“We think it’s going to move up close to five percent”: Tiff Macklem
Prospective home buyers and mortgage holders could face higher borrowing costs soon, now that the Bank of Canada has signaled that it could be raising its key interest rate as early as April.
Mortgage expert Leah Zlatkin of Lowestrates.ca says that should not give anyone a reason to have cold feet about buying a home.
“If you are planning on buying and you need a place to live, buy. Find that place to live. Don’t get stressed out. The market is always going to be changing,” she said.
“And if you are constantly going to be worried about what it’s going to be next year or next month, you’re never going to live your life and enjoy it.”
Daily life for Canadians means bracing and wincing at sky-high prices everywhere.

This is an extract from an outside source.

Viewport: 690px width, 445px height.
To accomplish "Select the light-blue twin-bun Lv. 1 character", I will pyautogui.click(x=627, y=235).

As Bank of Canada Governor Tiff Macklem delivered his monetary policy update, he drew attention to those steep prices hikes, and to the bottle-neck in global supply chains driving up prices.
“Inflation is actually likely to move a little higher in the remaining months of this year. It’s currently running around four and a half percent. We think it’s going to move up close to five percent,” said Macklem.
But will that surge upward have staying power?
“Over the course of next year we think it will come back down to two percent, or around two percent by the end of the year,” Macklem said, adding later that “We will be raising interest rates sooner than we previously thought.”
That, says Zlatkin, should not strike fear into anyone navigating real estate — already gripped with an affordability crisis.
“A small change in interest rates — 0.25 percent at a time — it is not going to have an impact on most Canadians,” she said.
“I’m honestly not nervous about this in any way because people who have fixed rate already, they will continue paying their fixed rate.”
Banks are now staking out how many rate hikes might occur.
“In terms of our own view, we expect the Bank will raise rates three times next year, taking the overnight rate to 1% by the end of 2022,” wrote Sri Thanabalasingam, senior economist with TD.
“Inflation is heating up, and it would be prudent to remove some monetary stimulus as the economy continues down the road to recovery.”
That recovery hinges on how the country continues to emerge from pandemic disruption.